→ **EXTRACTED RECORDS**
┄┄┄┄┄┄

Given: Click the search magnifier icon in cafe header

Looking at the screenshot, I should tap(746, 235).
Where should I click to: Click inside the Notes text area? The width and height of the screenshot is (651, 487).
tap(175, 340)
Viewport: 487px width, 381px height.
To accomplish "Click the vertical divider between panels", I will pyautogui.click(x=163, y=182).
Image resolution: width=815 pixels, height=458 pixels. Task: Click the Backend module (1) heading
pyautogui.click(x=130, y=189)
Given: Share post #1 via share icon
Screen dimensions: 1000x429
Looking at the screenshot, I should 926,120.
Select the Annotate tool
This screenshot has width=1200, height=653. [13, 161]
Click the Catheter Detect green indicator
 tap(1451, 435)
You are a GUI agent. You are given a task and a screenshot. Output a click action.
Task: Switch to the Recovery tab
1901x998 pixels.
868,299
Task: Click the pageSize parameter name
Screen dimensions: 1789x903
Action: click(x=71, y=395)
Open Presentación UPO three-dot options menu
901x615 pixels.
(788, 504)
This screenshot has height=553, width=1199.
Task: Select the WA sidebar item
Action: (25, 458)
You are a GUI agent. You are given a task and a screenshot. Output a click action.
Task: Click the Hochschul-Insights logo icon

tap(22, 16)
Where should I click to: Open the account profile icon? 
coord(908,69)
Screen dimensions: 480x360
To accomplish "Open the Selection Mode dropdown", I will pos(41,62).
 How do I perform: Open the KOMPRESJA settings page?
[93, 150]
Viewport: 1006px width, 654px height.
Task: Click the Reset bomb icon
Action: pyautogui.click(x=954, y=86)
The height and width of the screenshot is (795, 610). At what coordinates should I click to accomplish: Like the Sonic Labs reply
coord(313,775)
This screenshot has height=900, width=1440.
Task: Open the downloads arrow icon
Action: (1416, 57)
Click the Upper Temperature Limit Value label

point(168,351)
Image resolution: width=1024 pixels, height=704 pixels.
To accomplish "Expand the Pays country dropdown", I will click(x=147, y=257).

┄┄┄┄┄┄

→ **TO DO**
Your job is to give the listing again exactly as it was written.

→ **ANSWER SPACE**
Given: Click the search magnifier icon in cafe header

Looking at the screenshot, I should tap(746, 235).
Where should I click to: Click inside the Notes text area? The width and height of the screenshot is (651, 487).
tap(175, 340)
Viewport: 487px width, 381px height.
To accomplish "Click the vertical divider between panels", I will pyautogui.click(x=163, y=182).
Image resolution: width=815 pixels, height=458 pixels. Task: Click the Backend module (1) heading
pyautogui.click(x=130, y=189)
Given: Share post #1 via share icon
Screen dimensions: 1000x429
Looking at the screenshot, I should 926,120.
Select the Annotate tool
This screenshot has width=1200, height=653. [13, 161]
Click the Catheter Detect green indicator
 tap(1451, 435)
You are a GUI agent. You are given a task and a screenshot. Output a click action.
Task: Switch to the Recovery tab
1901x998 pixels.
868,299
Task: Click the pageSize parameter name
Screen dimensions: 1789x903
Action: click(x=71, y=395)
Open Presentación UPO three-dot options menu
901x615 pixels.
(788, 504)
This screenshot has height=553, width=1199.
Task: Select the WA sidebar item
Action: (25, 458)
You are a GUI agent. You are given a task and a screenshot. Output a click action.
Task: Click the Hochschul-Insights logo icon

tap(22, 16)
Where should I click to: Open the account profile icon? 
coord(908,69)
Screen dimensions: 480x360
To accomplish "Open the Selection Mode dropdown", I will pos(41,62).
 How do I perform: Open the KOMPRESJA settings page?
[93, 150]
Viewport: 1006px width, 654px height.
Task: Click the Reset bomb icon
Action: pyautogui.click(x=954, y=86)
The height and width of the screenshot is (795, 610). At what coordinates should I click to accomplish: Like the Sonic Labs reply
coord(313,775)
This screenshot has height=900, width=1440.
Task: Open the downloads arrow icon
Action: (1416, 57)
Click the Upper Temperature Limit Value label

point(168,351)
Image resolution: width=1024 pixels, height=704 pixels.
To accomplish "Expand the Pays country dropdown", I will click(x=147, y=257).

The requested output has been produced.